Duchy of Białogarda (Polish: Księstwo białogardzkie) was a duchy in the Pomerelia centred around its capital, Białogarda. It was formed in 1233 from the partition of the Duchy of Świecie and Lubiszewo, and existed until 1262 when it was incorporated into the State of the Teutonic Order. Its only ruler was duke Racibor of Białogarda of the Samboride dynasty.

== History ==
The state was formed from the partition of the Duchy of Świecie and Lubiszewo, with Racibor of Białogarda being made its duke by his older brother, Swietopelk II, duke of Gdańsk. Białogarda had become the capital of the country. In 1237, persuaded by his brother, duke Sambor II, duke of Lubiszewo, Racibor had invaded Pomerania-Schlawe. Alternatively, according to some historians, he could be Ratibor II, who ruled Pomerania-Schlawe, after the death of Bogislaw III in 1223.

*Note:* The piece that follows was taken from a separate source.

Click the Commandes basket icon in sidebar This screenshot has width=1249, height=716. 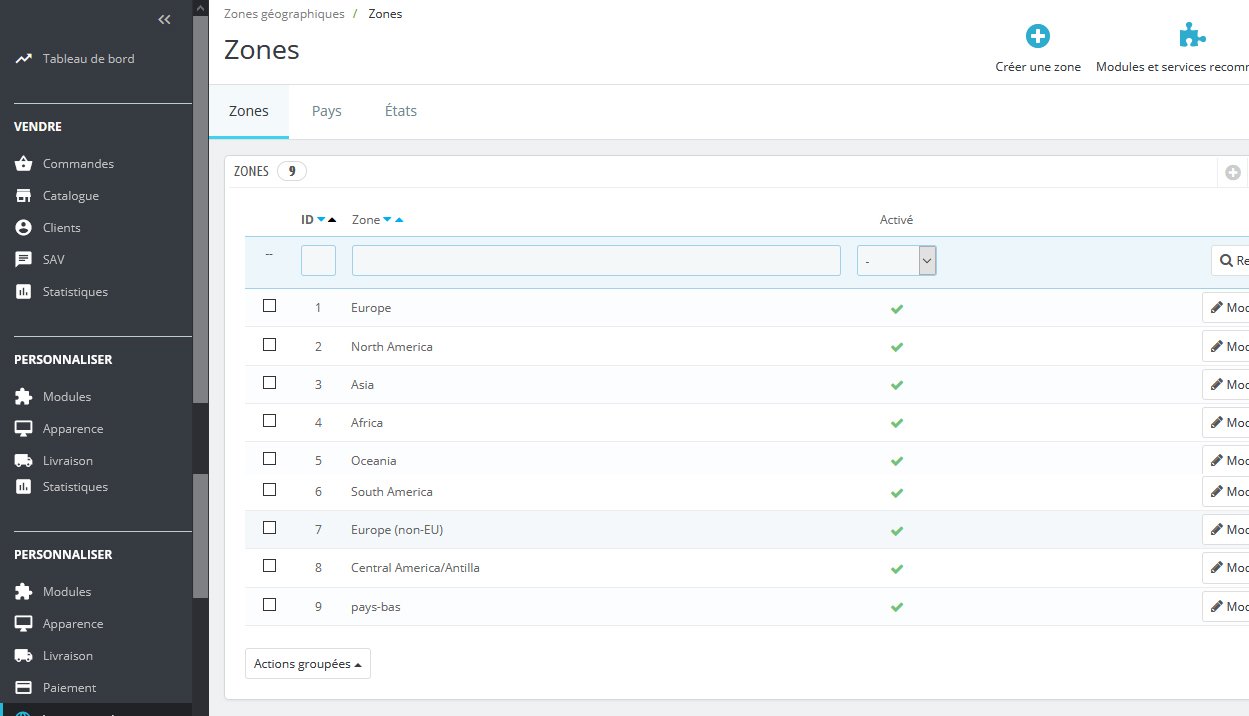click(x=24, y=164)
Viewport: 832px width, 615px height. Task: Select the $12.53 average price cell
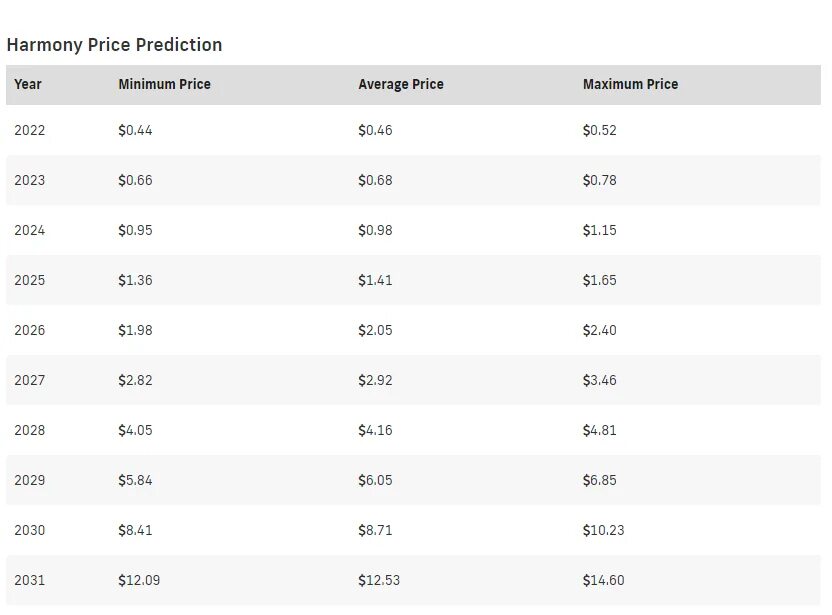(379, 580)
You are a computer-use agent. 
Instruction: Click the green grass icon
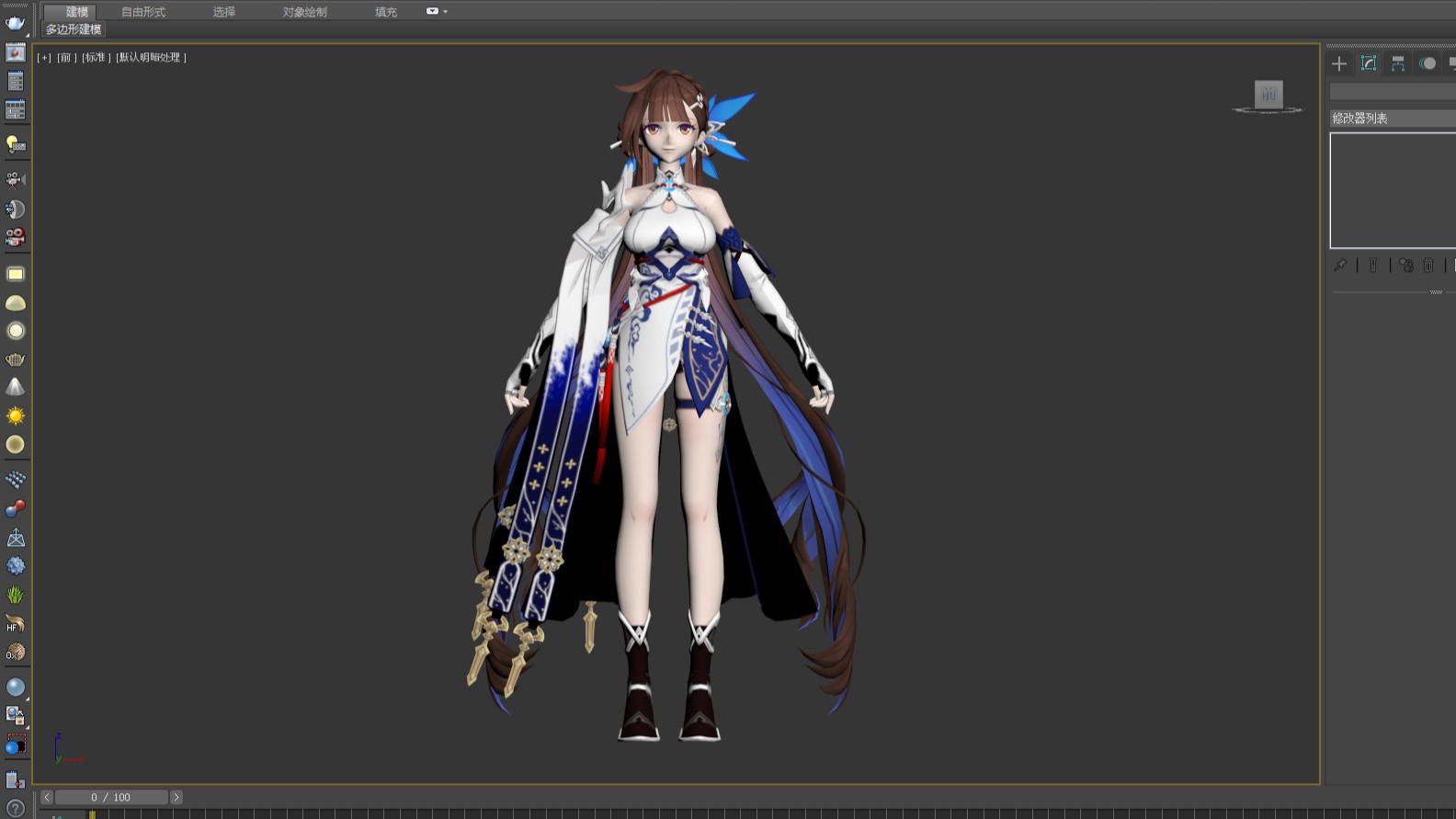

On 1 March 1238, Sambor II, together with Mecklenburg troops, had traveled to Białogarda, in order to pursue Racibor to starting a war against Swietopelk II. Soon after, Swietopelk had destroyed Racibor's army and conquered Białogarda. Following that, Racibor got exiled to the Duchy of Kuyavia, where he joined the court of Casimir I. Between March and April 1239, he had pledged the loyalty to Swietopelk II, after which, he was reestablished as duke of Białogarda.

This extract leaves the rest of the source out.